[Data items]
────────────────────────────────────────
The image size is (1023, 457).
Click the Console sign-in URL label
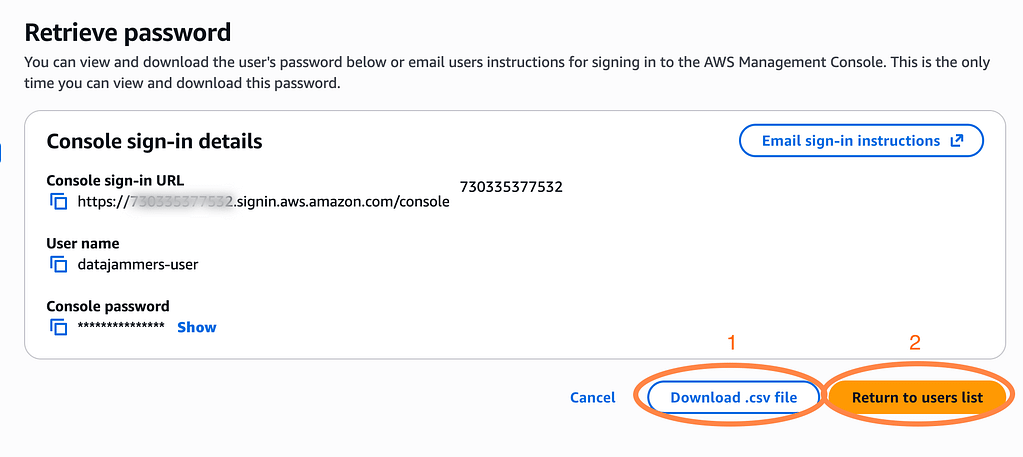point(115,181)
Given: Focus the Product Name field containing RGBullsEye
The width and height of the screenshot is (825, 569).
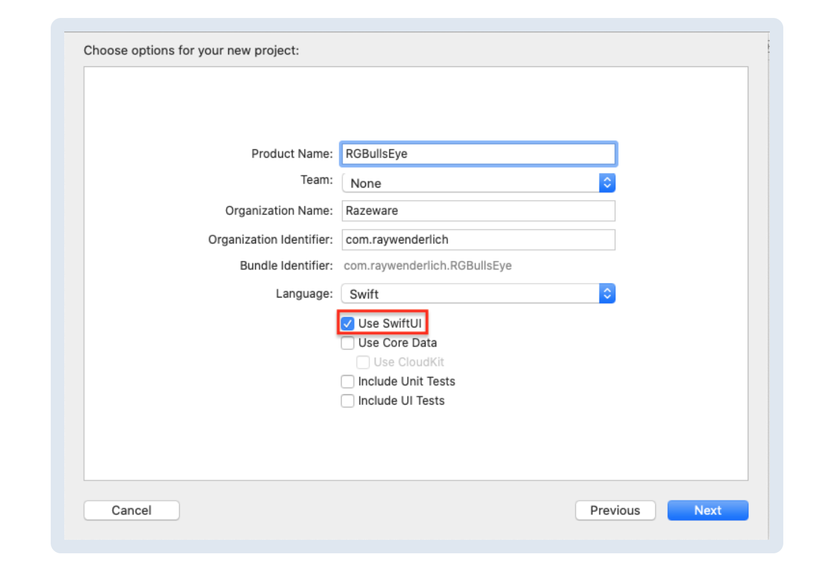Looking at the screenshot, I should click(x=477, y=154).
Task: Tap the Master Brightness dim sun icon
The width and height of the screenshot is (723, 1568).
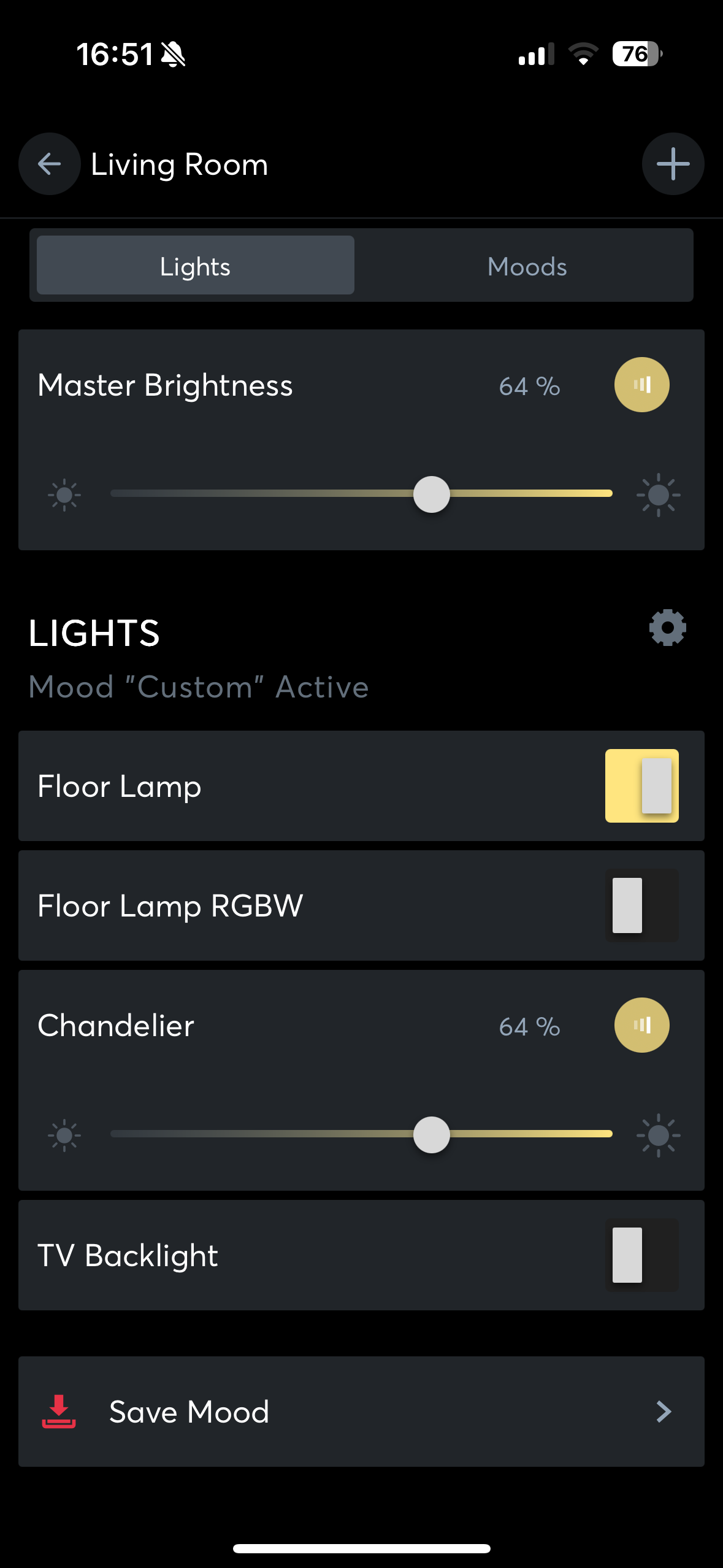Action: (x=64, y=494)
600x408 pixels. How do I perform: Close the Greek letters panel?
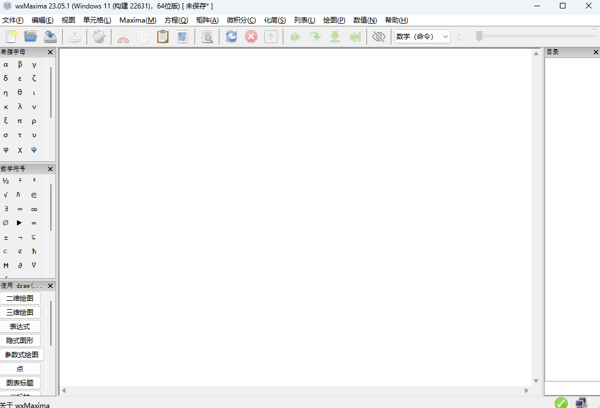pos(51,51)
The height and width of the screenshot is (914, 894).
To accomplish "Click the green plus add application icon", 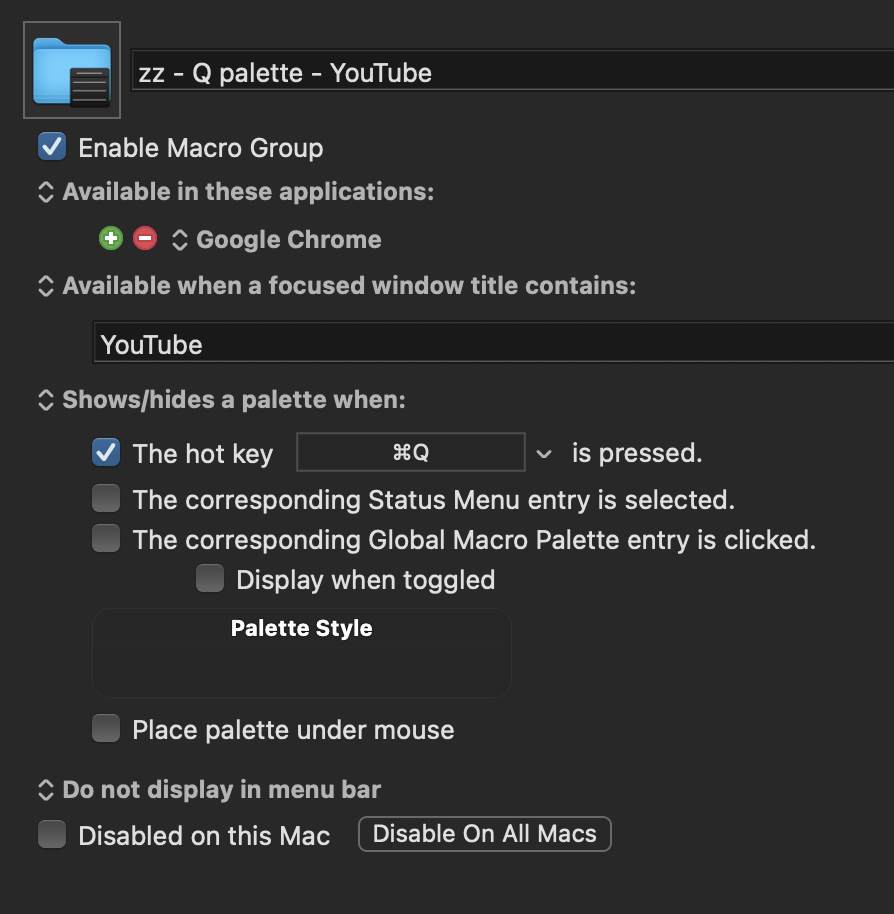I will point(111,239).
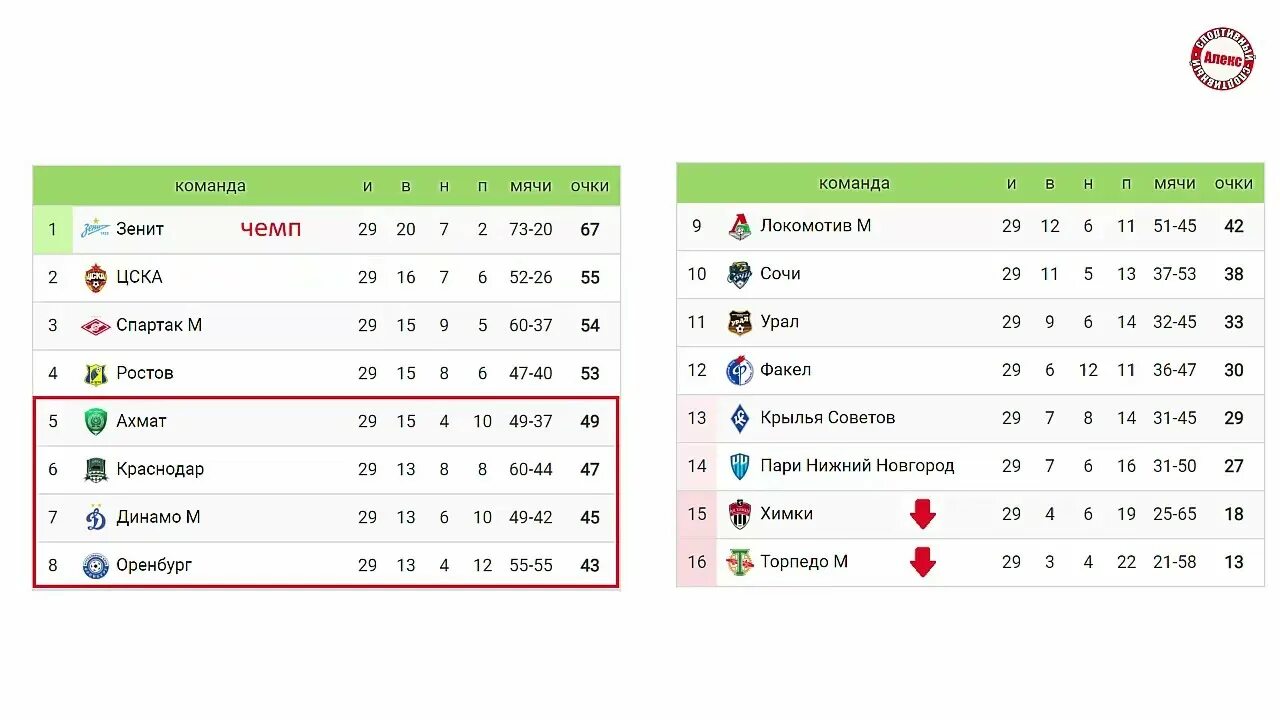This screenshot has height=720, width=1280.
Task: Click the red relegation arrow beside Химки
Action: (923, 514)
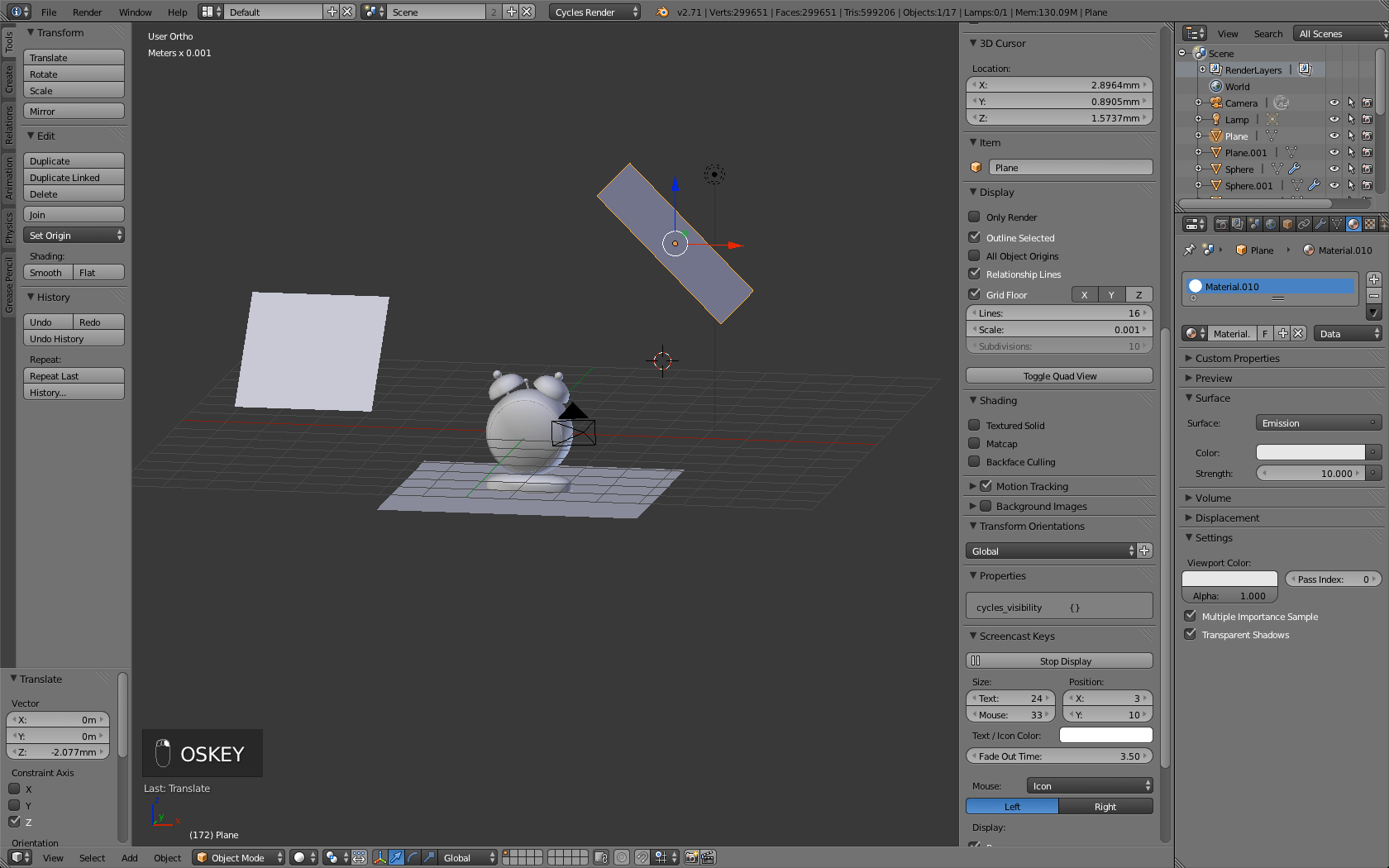Add a new material slot with plus button
1389x868 pixels.
(x=1373, y=279)
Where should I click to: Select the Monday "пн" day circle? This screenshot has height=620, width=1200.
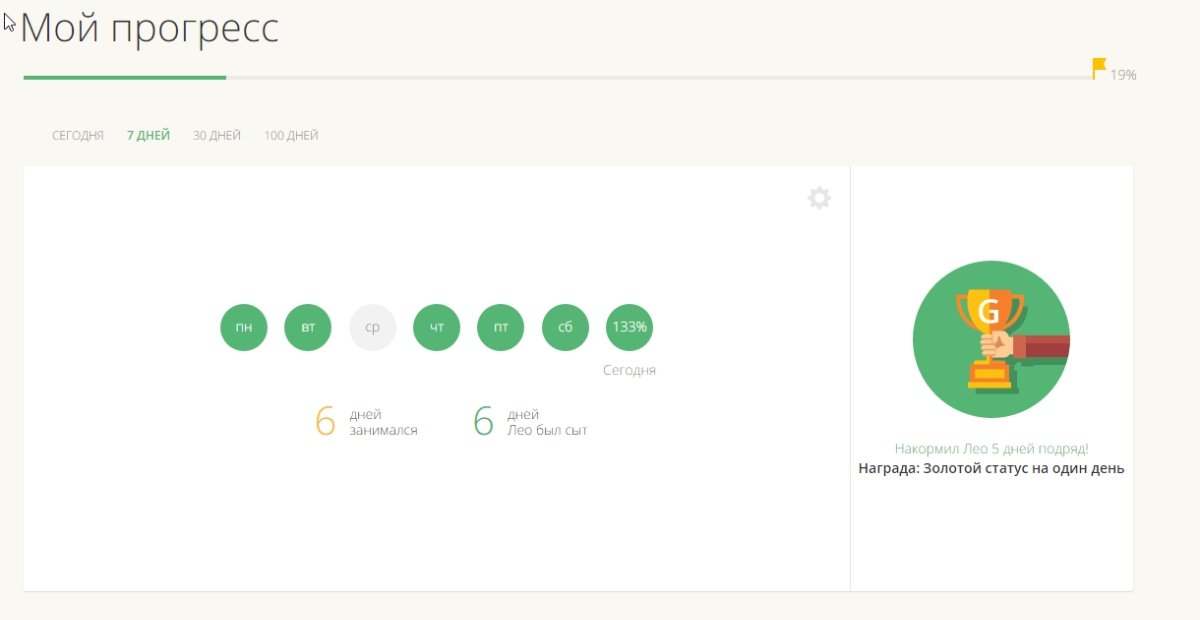click(244, 327)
────────────────────────────────────────
### Exercise instructions
Return exactly the line containing "Where should I" and every line after it, up to and including the final line of the entries above. Pictures stay out.

### Solution to this problem
Where should I click to: Select the Monday "пн" day circle? This screenshot has height=620, width=1200.
click(244, 327)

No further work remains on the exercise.